Alba me despertó con una caricia luminosa en mis párpados. Quise perecear pero el llamado insistente de los gorriones, desde la enredadera en el jardín, me invitó a iniciar el día. Me levanté para ver a Aurora mostrar en el cielo oriental su rostro de durazno maduro, en sutiles tonos pastel, más suaves que en el trópico.
Preparé mi desayuno de frutas veraniegas —arándanos, frambuesas y ciruelas— y pan ucraniano de granos integrales mientras bebía un delicioso café negro, traído de la región de Acosta. La mañana se anunciaba calurosa y húmeda antes de la llegada de una tormenta tropical a estas latitudes de Long Island.
Salí pronto a caminar a Prospect Park para aprovechar el sol antes de la lluvia. Pensaba recorrer un sendero en el bosque pero me desvié hacia la laguna superior, caminando junto a los diamantes de beisbol. Grupos de niños y niñas asistían a la escuela de verano de ese deporte para aprovechar estos meses de vacaciones escolares.

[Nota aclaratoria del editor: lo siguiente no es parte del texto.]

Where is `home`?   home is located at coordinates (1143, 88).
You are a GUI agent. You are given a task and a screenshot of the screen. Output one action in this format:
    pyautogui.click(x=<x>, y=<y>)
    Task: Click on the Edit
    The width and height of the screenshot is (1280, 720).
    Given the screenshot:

En la playita frente a la laguna dos chiquitas, una castaña de rostro albo y otra rubia como un sol naciente, hablaban ruso entre sí y jugaban a atrapar renacuajos en el agua. La castaña, de unos cinco años, llevaba un vestido blanco. Su hermanita menor vestía de un naranja suave.
Sumergían sus manos y las levantaban súbitamente, con las palmas juntas en forma de cuenco. El agua se escurría entre sus dedos sin que atraparan ninguna presa. No desistían. Intentaban una y otra vez, mientras los peces y las tortugas de orejas rojas se acercaban sin temor.
Un muchacho mesoamericano, de pie junto a ellas, les preguntó qué hacían y ellas comenzaron a contarle sus aventuras de la mañana: caminar por el parque, jugar con perritos amigables, pescar en la laguna.
Observé la escena desde una piedra cercana a la playa, bajo la sombra de un roble. La grabé en mi memoria y me fui en silencio. Bordeé la laguna, crucé el puente sobre el arroyo y atravesé el bosque. Al salir al prado pensé con alegría en las niñas. ¿Sus nombres? Alba y Aurora.